O Congresso Nacional promulgou nesta terça, dia 17, o Decreto Legislativo 14/2026, que ratifica o Acordo Provisório de Comércio entre o Mercosul e a União Europeia. O texto prevê redução ou eliminação gradual de tarifas de importação e exportação entre os blocos e confirma a adesão do Brasil ao acordo.
Durante a cerimônia, o presidente do Senado, Davi Alcolumbre, afirmou que o acordo representa um instrumento de “estabilidade internacional”. O vice-presidente da República, Geraldo Alckmin, destacou que os blocos representam mais de 700 milhões de pessoas e um quarto da economia mundial e afirmou que o tratado reforça o compromisso com o multilateralismo.
O ministro das Relações Exteriores, Mauro Vieira, ressaltou a relevância do acordo diante do cenário internacional atual.

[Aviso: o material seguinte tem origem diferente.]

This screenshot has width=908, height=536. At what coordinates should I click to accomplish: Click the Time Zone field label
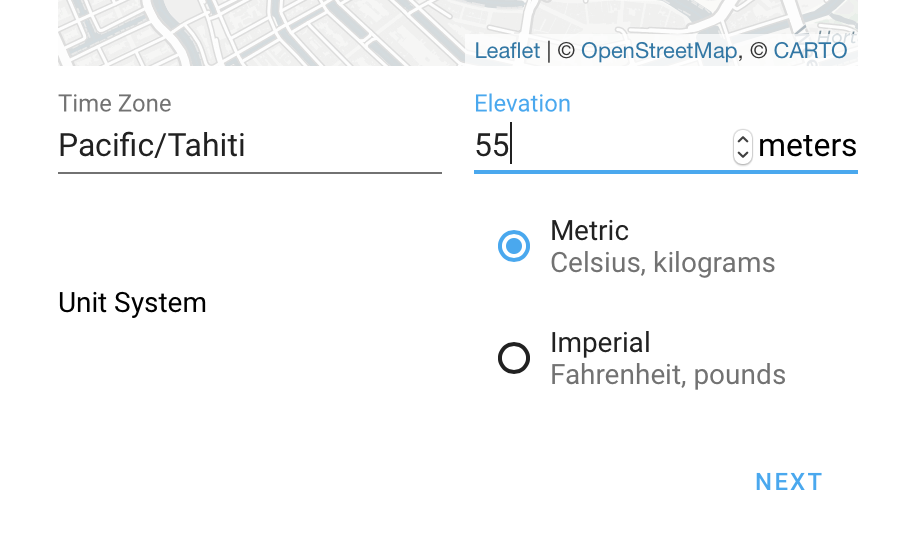click(115, 104)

A senadora Tereza Cristina, relatora do projeto no Senado, mencionou os 27 anos de negociação até a conclusão do texto.
Parlamentares também citaram salvaguardas aprovadas pelo governo para proteger a competitividade nacional. O deputado Arlindo Chinaglia e o senador Humberto Costa afirmaram que o Brasil terá mecanismos para reagir caso a União Europeia adote barreiras consideradas desleais.
O senador Nelsinho Trad informou que a entrada em vigor do acordo depende da comunicação formal entre as partes. O deputado Marcos Pereira disse esperar que os efeitos do tratado comecem a ser percebidos em até 60 dias.